#### Exercise goal:
Update the items from the line containing "Where should I" down to the line containing "click(x=482, y=216)", changing "Collapse" to "Expand" and leaving everything else as it is. Give back only those lines, and leave out the pictures.

#### Data supplied:
◆ ◆ ◆ ◆
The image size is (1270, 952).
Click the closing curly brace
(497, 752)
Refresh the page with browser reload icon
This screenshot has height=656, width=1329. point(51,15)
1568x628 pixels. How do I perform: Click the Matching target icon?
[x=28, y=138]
◆ ◆ ◆ ◆
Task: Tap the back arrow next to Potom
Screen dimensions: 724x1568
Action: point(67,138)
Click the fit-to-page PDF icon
◆ ◆ ◆ ◆
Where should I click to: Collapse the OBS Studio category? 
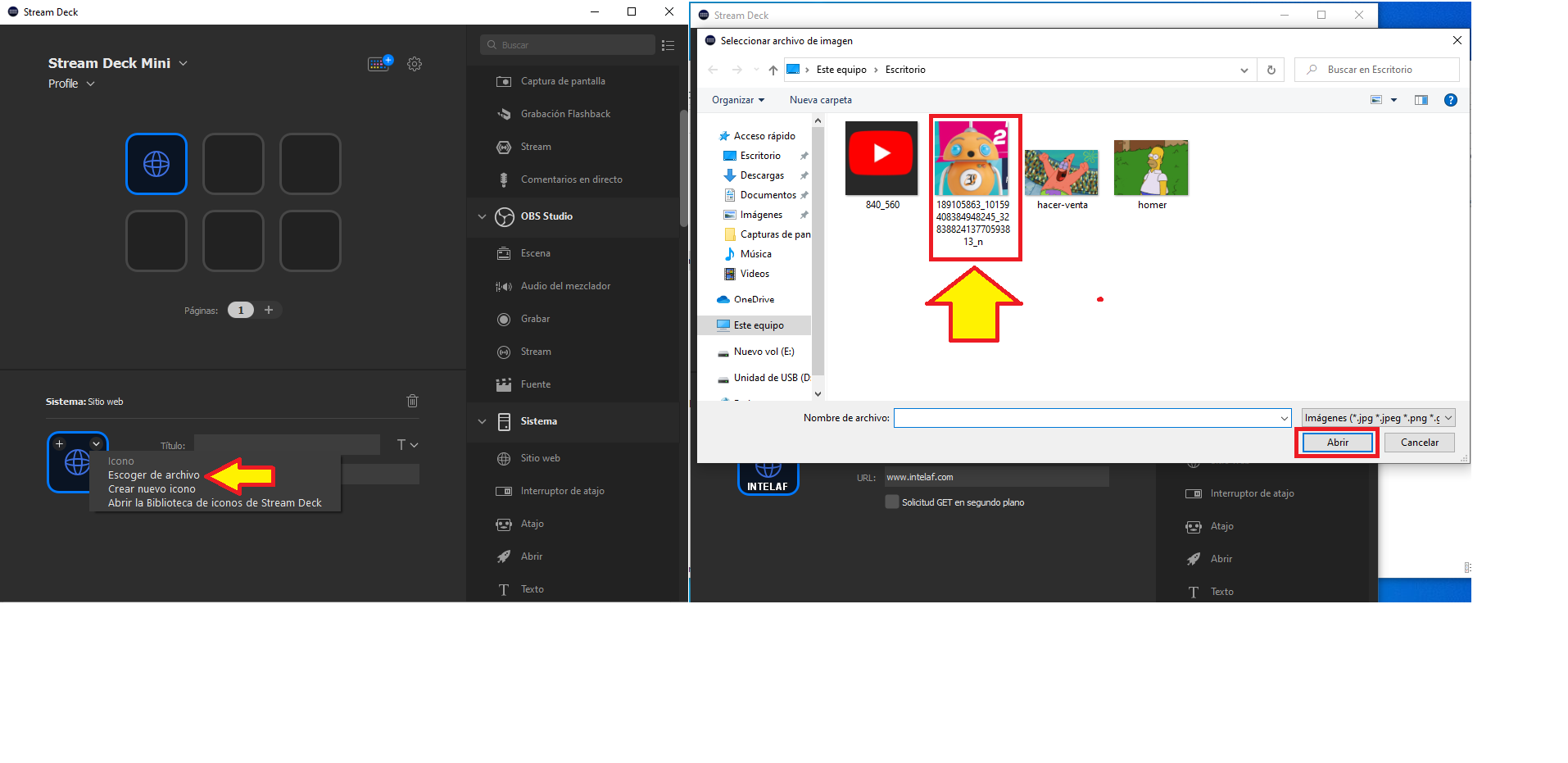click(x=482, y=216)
◆ ◆ ◆ ◆
#### Solution for this task:
Where should I click to: Expand the OBS Studio category? 
click(x=482, y=216)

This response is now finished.